Postoperative pulmonary complications (PPC) result in significant morbidity, mortality and healthcare costs. The incidence of “important” PPCs is 2-5% in the general surgical population. These consist of respiratory infection, respiratory failure, atelectasis, prolonged invasive mechanical ventilation, prolonged high-level respiratory support, and readmission to the ICU for pulmonary complications. However, additional patient factors and types of surgical procedures may increase the risks for PPCs.
Upper abdominal surgery
Pulmonary complications are especially common after thoracic and upper abdominal surgery. Other risk factors include advanced age, higher American Society of Anesthesiologists (ASA) physical status classification scores, functional dependency, congestive heart failure, chronic obstructive pulmonary disease (COPD); so smoking history and body mass index ≥ 30 kg/m2. Of these, ASA score ≥ 2 and functional dependency have consistently been associated with a higher rate of significant PPCs such as postoperative respiratory failure.
Occurrence of postoperative respiratory failure requiring prolonged mechanical ventilation or re-intubation accounts for poor outcomes and high economic costs. Although PPCs are an incompletely understood multifactorial occurrence, atelectasis is recognized as a critical component. Evidence suggests that atelectasis is a common precursor of PPCs. Nearly all patients undergoing major surgery experience some degree of transitory, clinically unimportant atelectasis. Most do not require aggressive therapy.
However, in subgroups of high-risk individuals, treatment of atelectasis and mobilization of secretions may help prevent deterioration to postoperative respiratory failure. The precise definition of PPC remains controversial. Reported incidence varies from 2% to 40%. In 2015, a European Perioperative Clinical Outcome taskforce recommended a definition of PPC including: respiratory infection, respiratory failure, pleural effusion, atelectasis, pneumothorax, bronchospasm, aspiration pneumonitis, acute respiratory distress syndrome, pulmonary edema and pulmonary embolism.

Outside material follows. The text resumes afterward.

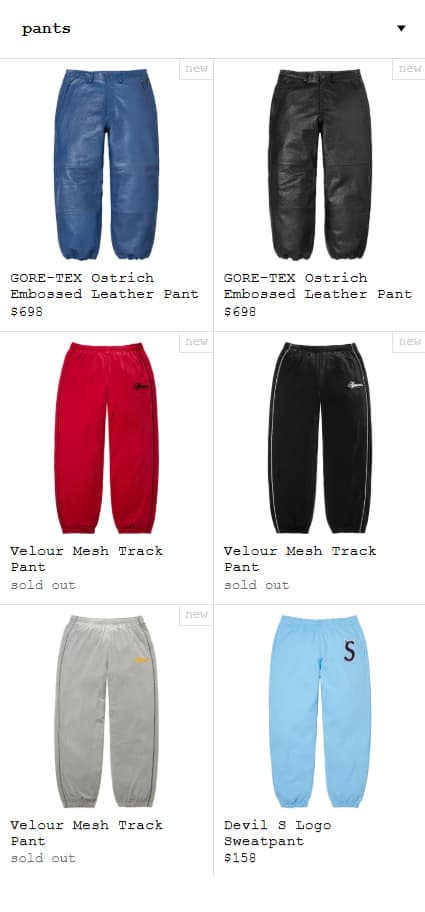
Task: Click sold out label under black track pant
Action: tap(256, 585)
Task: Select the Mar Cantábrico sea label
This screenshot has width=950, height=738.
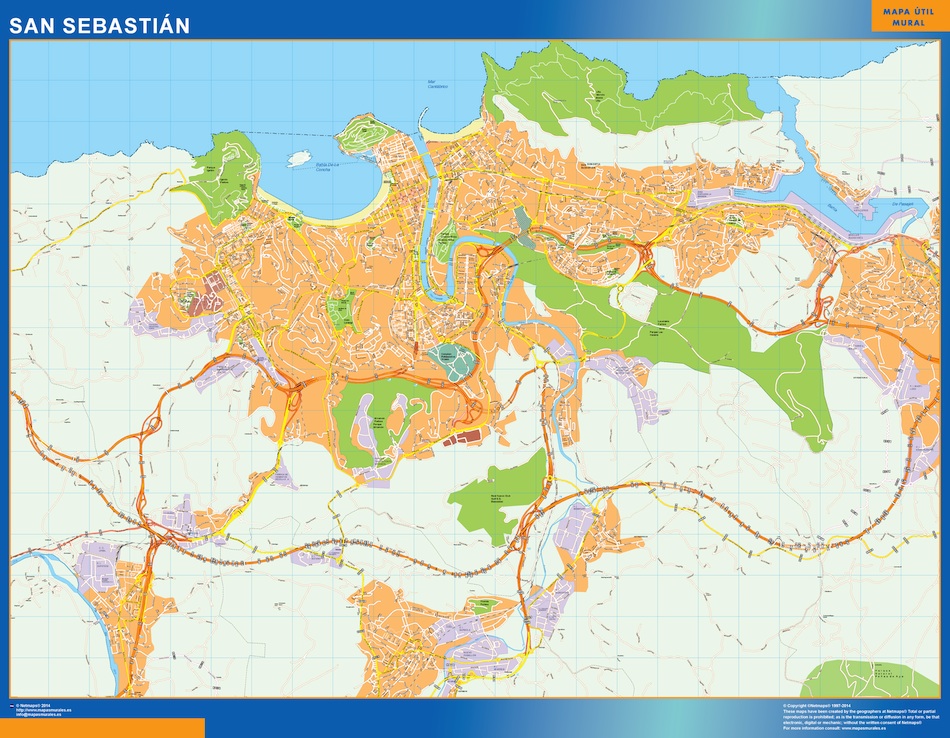Action: (437, 84)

In the present study, PPCs consisted of the following clinically relevant parameters: prolonged invasive mechanical ventilation, prolonged high-level respiratory support, requirement for non-invasive ventilation or CPAP above patient’s baseline; also diagnosis of pneumonia, and readmission to the ICU (or transfer to higher-level of care) for pulmonary complications. Our Stage they cohort had a 22.9% incidence of PPCs, comparable to previous studies.

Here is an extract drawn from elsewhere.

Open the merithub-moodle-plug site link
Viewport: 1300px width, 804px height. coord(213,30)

Our study demonstrated that patients who received treatment with OLE experienced fewer PPCs and had less time on mechanical ventilation. Further, incorporating OLE resulted in significant reduction in HLOS. Importantly, patients with higher ASA scores had the largest PPC reduction. The results suggest the modality is feasible; also may help achieve value base quality care for surgical patients.
In addition, other disease entities with a high likelihood of pulmonary complications; which should be consider for future OLE studies, including those admit following blunt chest trauma, COPD exacerbation, cystic fibrosis, and pneumonia. Patients receiving oscillation and lung expansion (OLE) experience fewer postoperative pulmonary complications (PPCs); so less time on mechanical ventilation and a significant reduction in hospital length of stay compare with those receiving standard respiratory care. Higher risk patients, base on age and American Society of Anesthesiologists scores, had greatest PPC reduction.